▶ [Exercise description] Output only the lines of the entries that follow, starting at the one with "You are a computer-use agent. The image" and running down to the one with "Task: Close the 사용자 추가 dialog", both included and unchanged.

▶ [Exercise input]
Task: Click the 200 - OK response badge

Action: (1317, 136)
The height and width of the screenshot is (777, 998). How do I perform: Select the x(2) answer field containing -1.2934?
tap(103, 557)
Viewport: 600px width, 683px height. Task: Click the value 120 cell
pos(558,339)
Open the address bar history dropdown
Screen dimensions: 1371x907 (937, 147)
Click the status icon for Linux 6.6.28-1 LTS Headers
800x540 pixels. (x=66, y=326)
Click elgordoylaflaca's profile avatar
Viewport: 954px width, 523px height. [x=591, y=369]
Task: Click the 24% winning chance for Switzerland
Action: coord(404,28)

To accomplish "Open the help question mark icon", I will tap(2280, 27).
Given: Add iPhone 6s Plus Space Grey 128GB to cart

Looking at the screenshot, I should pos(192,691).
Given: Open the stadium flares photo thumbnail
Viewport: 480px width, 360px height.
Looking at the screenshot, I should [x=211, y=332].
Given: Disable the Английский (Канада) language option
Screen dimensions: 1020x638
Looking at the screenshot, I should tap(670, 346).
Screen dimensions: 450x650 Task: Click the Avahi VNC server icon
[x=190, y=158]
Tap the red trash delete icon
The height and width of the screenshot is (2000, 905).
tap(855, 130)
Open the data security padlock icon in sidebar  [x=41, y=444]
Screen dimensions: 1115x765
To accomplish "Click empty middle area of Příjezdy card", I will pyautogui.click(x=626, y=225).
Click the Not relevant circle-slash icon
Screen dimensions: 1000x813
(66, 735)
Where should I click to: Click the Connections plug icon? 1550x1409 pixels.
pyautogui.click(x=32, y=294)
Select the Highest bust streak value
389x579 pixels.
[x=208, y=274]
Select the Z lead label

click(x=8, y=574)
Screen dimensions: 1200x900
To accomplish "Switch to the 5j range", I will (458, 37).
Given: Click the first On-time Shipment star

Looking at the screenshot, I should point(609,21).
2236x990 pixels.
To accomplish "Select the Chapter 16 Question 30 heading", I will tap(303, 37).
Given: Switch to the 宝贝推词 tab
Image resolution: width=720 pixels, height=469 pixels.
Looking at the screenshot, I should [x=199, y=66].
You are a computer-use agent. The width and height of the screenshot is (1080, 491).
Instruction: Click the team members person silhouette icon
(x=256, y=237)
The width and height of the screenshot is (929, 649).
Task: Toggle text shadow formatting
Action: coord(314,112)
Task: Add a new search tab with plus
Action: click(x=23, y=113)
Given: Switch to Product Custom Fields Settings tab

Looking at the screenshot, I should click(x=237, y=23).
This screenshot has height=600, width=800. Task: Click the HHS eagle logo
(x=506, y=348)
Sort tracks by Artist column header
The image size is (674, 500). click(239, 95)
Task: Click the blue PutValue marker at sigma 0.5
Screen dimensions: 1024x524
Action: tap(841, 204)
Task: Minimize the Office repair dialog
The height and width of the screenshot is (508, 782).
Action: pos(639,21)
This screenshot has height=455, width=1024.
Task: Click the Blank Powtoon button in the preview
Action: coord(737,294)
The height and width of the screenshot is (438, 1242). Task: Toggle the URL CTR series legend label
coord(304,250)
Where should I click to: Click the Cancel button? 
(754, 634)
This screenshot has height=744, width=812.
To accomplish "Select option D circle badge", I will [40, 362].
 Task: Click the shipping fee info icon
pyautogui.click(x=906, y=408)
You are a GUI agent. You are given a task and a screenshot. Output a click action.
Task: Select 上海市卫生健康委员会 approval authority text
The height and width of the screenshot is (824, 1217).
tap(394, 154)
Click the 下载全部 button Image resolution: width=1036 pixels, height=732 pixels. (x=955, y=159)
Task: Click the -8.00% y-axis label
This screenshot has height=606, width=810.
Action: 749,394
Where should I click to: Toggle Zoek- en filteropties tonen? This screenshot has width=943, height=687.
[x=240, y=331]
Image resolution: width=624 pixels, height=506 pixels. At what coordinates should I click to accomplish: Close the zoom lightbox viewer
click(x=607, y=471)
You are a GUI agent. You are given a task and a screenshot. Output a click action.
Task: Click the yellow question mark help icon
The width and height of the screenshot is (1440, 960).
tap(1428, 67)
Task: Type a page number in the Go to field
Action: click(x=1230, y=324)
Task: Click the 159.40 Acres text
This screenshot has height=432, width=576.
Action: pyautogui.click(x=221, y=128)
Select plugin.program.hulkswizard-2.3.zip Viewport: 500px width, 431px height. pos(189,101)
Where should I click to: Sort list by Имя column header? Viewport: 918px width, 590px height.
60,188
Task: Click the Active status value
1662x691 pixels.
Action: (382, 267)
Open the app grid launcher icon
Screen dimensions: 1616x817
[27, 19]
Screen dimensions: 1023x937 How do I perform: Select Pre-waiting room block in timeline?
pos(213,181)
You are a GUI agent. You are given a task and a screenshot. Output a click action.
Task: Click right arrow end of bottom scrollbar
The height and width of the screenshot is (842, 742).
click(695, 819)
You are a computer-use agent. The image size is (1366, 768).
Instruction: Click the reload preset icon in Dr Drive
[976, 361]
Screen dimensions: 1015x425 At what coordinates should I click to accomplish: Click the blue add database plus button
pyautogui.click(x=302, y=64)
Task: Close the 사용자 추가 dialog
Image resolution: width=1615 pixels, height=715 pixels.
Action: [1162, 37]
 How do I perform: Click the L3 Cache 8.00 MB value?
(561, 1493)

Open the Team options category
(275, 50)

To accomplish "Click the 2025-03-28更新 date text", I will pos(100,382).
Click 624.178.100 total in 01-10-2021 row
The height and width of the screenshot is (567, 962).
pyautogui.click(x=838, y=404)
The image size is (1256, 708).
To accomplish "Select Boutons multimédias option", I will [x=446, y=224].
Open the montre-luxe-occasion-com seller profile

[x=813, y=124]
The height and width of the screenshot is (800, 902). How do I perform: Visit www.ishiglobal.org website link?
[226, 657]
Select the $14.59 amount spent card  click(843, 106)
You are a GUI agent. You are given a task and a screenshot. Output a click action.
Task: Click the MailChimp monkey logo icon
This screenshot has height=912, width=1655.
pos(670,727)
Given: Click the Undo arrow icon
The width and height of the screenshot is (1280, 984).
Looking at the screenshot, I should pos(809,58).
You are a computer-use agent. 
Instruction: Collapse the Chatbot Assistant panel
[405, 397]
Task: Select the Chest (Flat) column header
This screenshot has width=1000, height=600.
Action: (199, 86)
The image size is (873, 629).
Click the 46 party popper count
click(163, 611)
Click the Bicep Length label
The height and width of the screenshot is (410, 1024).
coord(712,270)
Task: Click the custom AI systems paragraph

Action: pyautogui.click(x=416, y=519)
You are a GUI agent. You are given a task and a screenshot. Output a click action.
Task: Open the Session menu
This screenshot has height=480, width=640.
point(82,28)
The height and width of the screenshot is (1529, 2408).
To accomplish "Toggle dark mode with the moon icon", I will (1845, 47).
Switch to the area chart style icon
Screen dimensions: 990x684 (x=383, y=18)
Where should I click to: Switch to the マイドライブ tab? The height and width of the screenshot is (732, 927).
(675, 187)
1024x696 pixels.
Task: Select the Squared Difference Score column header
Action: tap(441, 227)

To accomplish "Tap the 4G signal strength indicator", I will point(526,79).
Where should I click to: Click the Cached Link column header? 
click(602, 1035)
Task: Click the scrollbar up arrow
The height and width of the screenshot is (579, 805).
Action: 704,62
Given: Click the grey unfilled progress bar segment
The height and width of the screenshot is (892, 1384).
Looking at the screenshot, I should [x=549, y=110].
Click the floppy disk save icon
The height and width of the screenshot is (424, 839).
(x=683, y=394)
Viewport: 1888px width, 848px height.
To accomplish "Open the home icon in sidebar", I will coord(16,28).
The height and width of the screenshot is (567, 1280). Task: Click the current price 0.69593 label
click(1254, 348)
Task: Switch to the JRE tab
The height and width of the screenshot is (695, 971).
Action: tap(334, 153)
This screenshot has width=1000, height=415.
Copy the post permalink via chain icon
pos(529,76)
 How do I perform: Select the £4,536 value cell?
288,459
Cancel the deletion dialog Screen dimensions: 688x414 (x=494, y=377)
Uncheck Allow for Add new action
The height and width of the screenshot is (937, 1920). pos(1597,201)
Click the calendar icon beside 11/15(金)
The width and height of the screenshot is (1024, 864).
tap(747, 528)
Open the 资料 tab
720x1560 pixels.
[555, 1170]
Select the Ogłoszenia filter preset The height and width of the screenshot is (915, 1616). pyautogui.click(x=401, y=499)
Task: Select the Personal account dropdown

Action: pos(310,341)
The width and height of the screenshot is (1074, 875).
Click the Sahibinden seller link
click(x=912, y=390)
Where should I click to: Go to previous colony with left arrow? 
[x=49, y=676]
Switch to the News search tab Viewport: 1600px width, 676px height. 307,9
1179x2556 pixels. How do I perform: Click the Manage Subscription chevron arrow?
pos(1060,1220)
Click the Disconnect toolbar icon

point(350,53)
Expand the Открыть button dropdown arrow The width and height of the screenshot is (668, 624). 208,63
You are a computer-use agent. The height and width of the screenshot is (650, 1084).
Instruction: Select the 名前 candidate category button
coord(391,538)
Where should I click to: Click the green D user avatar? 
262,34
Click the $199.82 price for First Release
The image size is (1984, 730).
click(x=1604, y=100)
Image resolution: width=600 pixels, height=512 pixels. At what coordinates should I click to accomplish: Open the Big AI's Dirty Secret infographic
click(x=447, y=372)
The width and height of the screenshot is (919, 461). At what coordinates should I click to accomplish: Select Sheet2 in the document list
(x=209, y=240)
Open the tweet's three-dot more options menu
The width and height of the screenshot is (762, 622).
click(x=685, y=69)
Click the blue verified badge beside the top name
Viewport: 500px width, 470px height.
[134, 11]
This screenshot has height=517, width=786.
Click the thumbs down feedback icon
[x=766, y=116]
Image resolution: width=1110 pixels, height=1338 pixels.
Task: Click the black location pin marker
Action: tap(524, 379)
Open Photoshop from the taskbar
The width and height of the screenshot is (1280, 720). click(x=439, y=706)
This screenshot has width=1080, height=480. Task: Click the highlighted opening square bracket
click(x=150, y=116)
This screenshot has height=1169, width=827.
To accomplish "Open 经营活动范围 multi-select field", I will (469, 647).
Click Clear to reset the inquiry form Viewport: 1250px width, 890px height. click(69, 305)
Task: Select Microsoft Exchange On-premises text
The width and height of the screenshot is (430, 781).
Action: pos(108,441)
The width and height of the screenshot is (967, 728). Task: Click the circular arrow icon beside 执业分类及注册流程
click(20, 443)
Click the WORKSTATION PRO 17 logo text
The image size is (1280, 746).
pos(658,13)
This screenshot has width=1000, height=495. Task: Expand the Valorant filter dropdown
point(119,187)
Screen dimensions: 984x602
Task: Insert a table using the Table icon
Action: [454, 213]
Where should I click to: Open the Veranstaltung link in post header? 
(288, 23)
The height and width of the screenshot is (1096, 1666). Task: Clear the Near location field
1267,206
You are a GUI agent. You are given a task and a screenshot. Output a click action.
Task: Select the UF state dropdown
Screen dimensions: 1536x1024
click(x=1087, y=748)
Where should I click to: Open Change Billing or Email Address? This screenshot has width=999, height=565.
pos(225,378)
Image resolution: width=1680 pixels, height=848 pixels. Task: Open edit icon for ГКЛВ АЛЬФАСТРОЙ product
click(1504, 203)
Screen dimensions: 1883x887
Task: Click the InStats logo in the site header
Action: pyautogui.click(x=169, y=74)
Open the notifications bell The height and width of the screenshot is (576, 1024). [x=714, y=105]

▶ [Task result]
You are a computer-use agent. The image size is (1366, 768).
Instruction: Click the reload preset icon in Dr Drive
[976, 361]
Screen dimensions: 1015x425 At what coordinates should I click to accomplish: Click the blue add database plus button
pyautogui.click(x=302, y=64)
Task: Close the 사용자 추가 dialog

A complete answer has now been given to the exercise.